* Task goal
Reproduce, from the line containing "Blog (11, 1948)" to the last line of the material, every line exactly.

* Excerpted records
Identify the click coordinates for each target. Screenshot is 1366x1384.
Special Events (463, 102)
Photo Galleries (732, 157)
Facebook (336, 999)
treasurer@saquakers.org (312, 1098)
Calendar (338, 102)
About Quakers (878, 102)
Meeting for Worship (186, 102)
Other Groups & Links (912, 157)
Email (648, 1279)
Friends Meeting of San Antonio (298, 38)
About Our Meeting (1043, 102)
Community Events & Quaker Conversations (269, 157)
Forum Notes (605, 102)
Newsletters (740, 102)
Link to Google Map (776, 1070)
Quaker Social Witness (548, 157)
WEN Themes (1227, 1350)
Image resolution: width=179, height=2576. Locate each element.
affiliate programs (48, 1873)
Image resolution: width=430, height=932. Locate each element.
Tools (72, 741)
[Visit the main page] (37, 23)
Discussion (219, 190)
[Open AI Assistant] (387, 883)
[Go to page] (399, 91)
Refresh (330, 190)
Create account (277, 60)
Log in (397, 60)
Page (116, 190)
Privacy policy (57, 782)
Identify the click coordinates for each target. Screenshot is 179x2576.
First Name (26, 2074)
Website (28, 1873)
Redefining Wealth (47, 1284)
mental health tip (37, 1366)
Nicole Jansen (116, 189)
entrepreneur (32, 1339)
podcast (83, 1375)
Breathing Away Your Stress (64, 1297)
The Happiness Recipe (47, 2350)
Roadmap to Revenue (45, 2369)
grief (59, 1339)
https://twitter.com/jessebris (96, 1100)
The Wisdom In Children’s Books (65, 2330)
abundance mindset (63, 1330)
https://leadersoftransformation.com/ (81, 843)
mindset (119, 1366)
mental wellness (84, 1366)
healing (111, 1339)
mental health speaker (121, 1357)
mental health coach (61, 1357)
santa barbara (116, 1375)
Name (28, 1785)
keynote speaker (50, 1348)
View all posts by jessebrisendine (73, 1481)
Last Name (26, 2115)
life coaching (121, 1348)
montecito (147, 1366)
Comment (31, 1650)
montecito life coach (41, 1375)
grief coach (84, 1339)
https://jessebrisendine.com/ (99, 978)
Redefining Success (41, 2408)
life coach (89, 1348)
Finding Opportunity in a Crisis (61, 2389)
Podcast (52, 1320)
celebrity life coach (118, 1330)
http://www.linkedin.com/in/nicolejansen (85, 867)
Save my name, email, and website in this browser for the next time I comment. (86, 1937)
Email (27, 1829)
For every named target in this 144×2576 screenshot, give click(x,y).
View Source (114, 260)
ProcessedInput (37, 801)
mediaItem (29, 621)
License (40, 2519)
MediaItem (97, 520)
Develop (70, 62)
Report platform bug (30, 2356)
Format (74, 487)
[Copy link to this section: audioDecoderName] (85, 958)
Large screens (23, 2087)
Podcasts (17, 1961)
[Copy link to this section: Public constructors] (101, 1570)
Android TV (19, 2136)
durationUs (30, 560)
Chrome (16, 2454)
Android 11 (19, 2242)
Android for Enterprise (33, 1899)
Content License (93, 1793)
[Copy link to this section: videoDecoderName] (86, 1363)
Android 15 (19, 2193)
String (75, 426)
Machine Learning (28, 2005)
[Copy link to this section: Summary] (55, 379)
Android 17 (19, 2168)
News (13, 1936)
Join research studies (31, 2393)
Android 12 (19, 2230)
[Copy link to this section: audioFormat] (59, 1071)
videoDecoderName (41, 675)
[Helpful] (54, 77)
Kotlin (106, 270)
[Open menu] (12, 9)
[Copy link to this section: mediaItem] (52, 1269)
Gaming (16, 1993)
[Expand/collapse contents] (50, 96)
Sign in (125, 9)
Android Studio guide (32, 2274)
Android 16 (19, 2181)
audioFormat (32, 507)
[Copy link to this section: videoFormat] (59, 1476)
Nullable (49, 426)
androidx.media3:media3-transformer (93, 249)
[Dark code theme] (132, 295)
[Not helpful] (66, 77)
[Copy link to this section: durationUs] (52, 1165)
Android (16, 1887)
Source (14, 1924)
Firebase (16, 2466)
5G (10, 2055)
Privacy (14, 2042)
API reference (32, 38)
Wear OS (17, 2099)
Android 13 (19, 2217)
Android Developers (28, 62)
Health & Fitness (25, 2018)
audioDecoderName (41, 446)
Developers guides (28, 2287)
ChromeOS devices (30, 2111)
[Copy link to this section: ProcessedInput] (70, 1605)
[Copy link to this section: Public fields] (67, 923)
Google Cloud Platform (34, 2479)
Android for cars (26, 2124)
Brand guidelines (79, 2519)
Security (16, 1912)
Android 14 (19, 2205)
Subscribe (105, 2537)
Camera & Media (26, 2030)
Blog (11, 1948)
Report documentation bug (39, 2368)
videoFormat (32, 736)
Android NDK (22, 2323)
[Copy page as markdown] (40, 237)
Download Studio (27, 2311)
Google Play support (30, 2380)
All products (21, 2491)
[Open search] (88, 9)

* Answer box
Blog (11, 1948)
Report documentation bug (39, 2368)
videoFormat (32, 736)
Android NDK (22, 2323)
[Copy page as markdown] (40, 237)
Download Studio (27, 2311)
Google Play support (30, 2380)
All products (21, 2491)
[Open search] (88, 9)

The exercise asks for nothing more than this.